EXERCISE BRIEF:
Extract every one of the lines below word for word, leaving each unchanged.

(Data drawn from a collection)
++++

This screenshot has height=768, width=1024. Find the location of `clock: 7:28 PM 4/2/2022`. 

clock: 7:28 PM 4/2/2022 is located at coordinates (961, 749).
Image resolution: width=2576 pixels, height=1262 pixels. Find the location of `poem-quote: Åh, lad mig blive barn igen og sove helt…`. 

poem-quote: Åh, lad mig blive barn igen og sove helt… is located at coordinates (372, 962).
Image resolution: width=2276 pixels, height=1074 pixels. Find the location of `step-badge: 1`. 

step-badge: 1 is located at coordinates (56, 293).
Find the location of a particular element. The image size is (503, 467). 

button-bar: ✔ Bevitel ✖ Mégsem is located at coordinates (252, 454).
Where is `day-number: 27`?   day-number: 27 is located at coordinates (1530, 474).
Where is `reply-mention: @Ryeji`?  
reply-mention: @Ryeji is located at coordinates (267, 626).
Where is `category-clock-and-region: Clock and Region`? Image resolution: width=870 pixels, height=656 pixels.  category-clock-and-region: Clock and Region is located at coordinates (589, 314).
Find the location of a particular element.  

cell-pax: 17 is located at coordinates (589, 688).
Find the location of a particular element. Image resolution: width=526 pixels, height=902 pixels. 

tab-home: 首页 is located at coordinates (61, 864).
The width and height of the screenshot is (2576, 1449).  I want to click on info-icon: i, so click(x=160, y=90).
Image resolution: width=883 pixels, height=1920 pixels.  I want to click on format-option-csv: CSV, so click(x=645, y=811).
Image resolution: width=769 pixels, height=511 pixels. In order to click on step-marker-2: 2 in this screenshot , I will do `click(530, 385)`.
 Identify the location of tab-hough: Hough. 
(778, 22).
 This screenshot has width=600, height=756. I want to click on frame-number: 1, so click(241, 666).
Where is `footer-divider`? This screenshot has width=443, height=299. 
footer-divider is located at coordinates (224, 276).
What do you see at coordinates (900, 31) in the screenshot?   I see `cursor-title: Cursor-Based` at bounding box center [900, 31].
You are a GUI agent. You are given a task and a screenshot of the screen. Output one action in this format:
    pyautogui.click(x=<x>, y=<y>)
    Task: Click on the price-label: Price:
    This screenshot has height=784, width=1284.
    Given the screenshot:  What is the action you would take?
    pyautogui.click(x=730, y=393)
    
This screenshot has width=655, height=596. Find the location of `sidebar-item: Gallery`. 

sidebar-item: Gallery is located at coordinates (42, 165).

++++

RESPONSE BOX:
This screenshot has height=768, width=1024. Find the location of `clock: 7:28 PM 4/2/2022`. 

clock: 7:28 PM 4/2/2022 is located at coordinates (961, 749).
Image resolution: width=2576 pixels, height=1262 pixels. Find the location of `poem-quote: Åh, lad mig blive barn igen og sove helt…`. 

poem-quote: Åh, lad mig blive barn igen og sove helt… is located at coordinates (372, 962).
Image resolution: width=2276 pixels, height=1074 pixels. Find the location of `step-badge: 1`. 

step-badge: 1 is located at coordinates (56, 293).
Find the location of a particular element. The image size is (503, 467). 

button-bar: ✔ Bevitel ✖ Mégsem is located at coordinates (252, 454).
Where is `day-number: 27`?   day-number: 27 is located at coordinates (1530, 474).
Where is `reply-mention: @Ryeji`?  
reply-mention: @Ryeji is located at coordinates (267, 626).
Where is `category-clock-and-region: Clock and Region`? Image resolution: width=870 pixels, height=656 pixels.  category-clock-and-region: Clock and Region is located at coordinates (589, 314).
Find the location of a particular element.  

cell-pax: 17 is located at coordinates (589, 688).
Find the location of a particular element. Image resolution: width=526 pixels, height=902 pixels. 

tab-home: 首页 is located at coordinates (61, 864).
The width and height of the screenshot is (2576, 1449).  I want to click on info-icon: i, so click(x=160, y=90).
Image resolution: width=883 pixels, height=1920 pixels.  I want to click on format-option-csv: CSV, so click(x=645, y=811).
Image resolution: width=769 pixels, height=511 pixels. In order to click on step-marker-2: 2 in this screenshot , I will do `click(530, 385)`.
 Identify the location of tab-hough: Hough. 
(778, 22).
 This screenshot has width=600, height=756. I want to click on frame-number: 1, so click(241, 666).
Where is `footer-divider`? This screenshot has width=443, height=299. 
footer-divider is located at coordinates (224, 276).
What do you see at coordinates (900, 31) in the screenshot?   I see `cursor-title: Cursor-Based` at bounding box center [900, 31].
You are a GUI agent. You are given a task and a screenshot of the screen. Output one action in this format:
    pyautogui.click(x=<x>, y=<y>)
    Task: Click on the price-label: Price:
    This screenshot has height=784, width=1284.
    Given the screenshot:  What is the action you would take?
    pyautogui.click(x=730, y=393)
    
This screenshot has width=655, height=596. Find the location of `sidebar-item: Gallery`. 

sidebar-item: Gallery is located at coordinates (42, 165).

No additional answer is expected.